Oscar Isaac aposta sua alma na nova obra de Paul Schrader

Guilherme Jacobs
17 de setembro de 2021 - 8 min leitura
Notícias

"Um ótimo jogador de pôquer consegue ver sua alma," explica William Tell, personagem interpretado por Oscar Isaac em The Card Counter. Não adianta tentar escondê-la com óculos escuros, fones de ouvidos ou capuz, os olhos de um veterano vão penetrar sua pele, ossos e músculos até enxergar sua essência. Sendo um calvinista, Paul Schrader, cujo roteiro do seminal Taxi Driver - de Martin Scorsese - deu ao cinema Travis Bickle, está preocupado com almas. Em seu novo filme como diretor e roteirista, essa preocupação toma conta de sua mente como uma nuvem carregada bloqueando o sol em volta do seu protagonista.


Tell é um ex-presidiário, ex-militar capaz de contar cartas, manipular jogos e ler pessoas. Um homem cujas emoções estão apertadas como um nó e escondidas atrás de uma fachada aparentemente impenetrável - mas com uma brecha grande o suficiente para vermos suas inseguranças, solidão e tristeza - este antigo interrogador de prisioneiros descobriu sua paixão por rotinas; a mesma cama, a mesma privada, o mesmo teto. Agora, ele viaja de cassino em cassino, apostando em 21 ou Texas Hold'em e saindo antes de ganhar demais para não levantar suspeitas, cobrindo os móveis dos seus quartos de hotéis com lençóis brancos para replicar a sensação de mesmice e falta de identidade nos arredores.


Isaac já interpretou alguns personagens assim - O Ano Mais Violento e Tríplice Fronteira vem à mente - mas nunca com tanta frieza.
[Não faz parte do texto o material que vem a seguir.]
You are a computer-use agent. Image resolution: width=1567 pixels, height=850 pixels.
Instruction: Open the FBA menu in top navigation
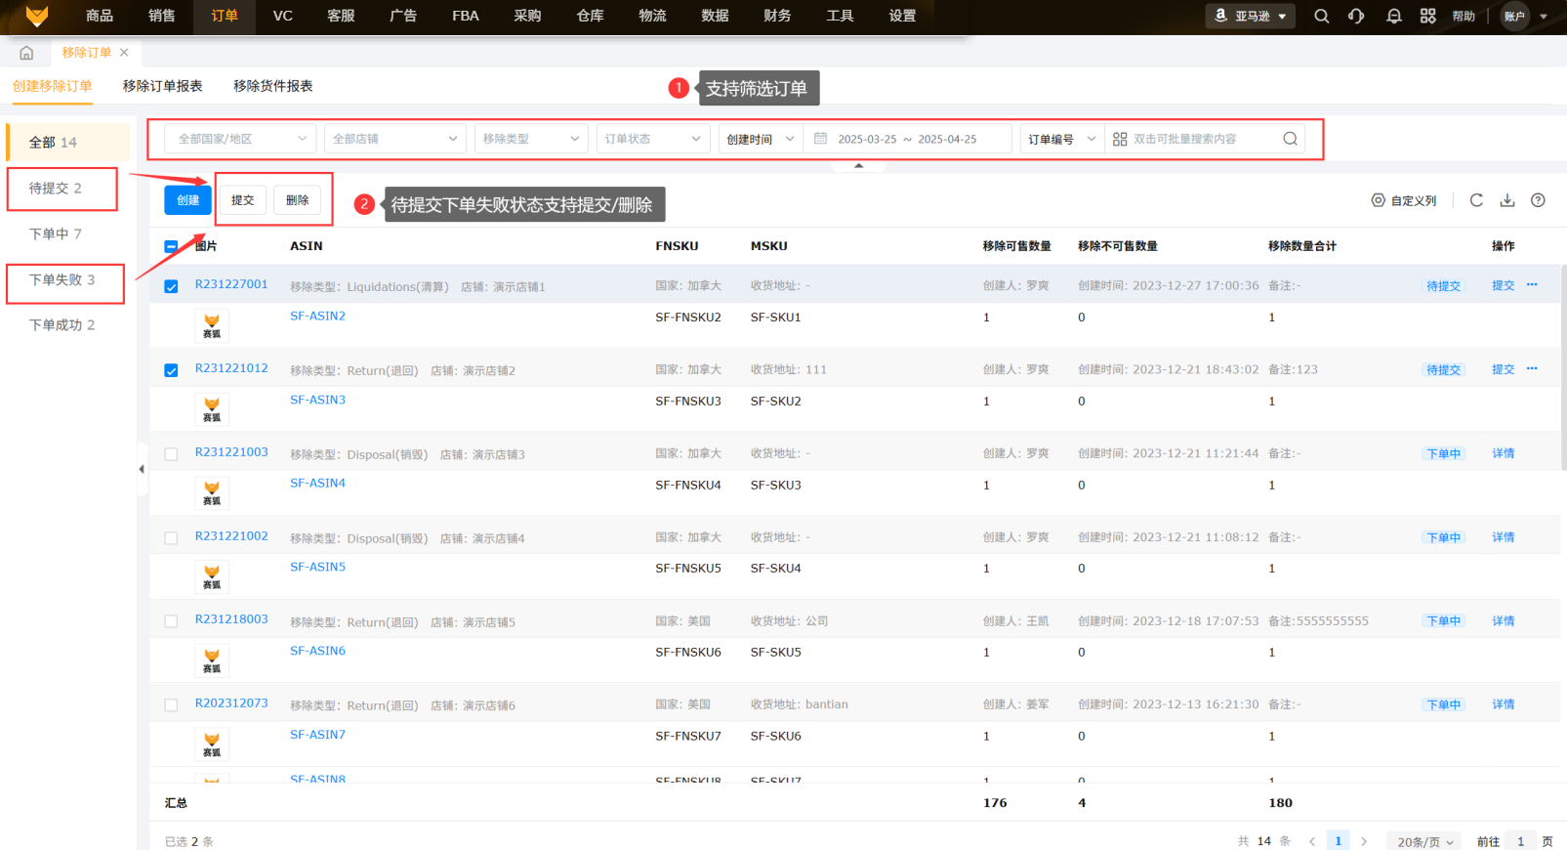(465, 17)
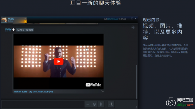The width and height of the screenshot is (195, 109).
Task: Click the add friend to chat icon
Action: (133, 27)
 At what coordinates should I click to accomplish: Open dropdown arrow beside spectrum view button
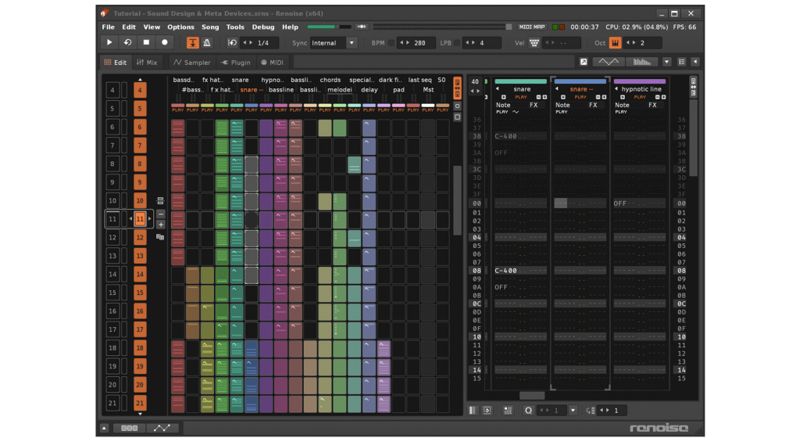(666, 62)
Na página de Schrader e nas mãos do ator, William é um homem quebrado por conta dos atos de seu passado, mas ciente de seu próprio estado. Como ótimo jogador de pôquer, afinal, ele vê almas. Por que não veria a sua? O protagonista é um mistério visível, um grito segurado na garganta, desejando sair e finalmente pedir por resgate e redenção, temas comuns às criações do diretor de Fé Corrompida. Então, em apenas alguns dias, a rotina desta alma é interrompida por duas figuras, cada uma com uma proposta.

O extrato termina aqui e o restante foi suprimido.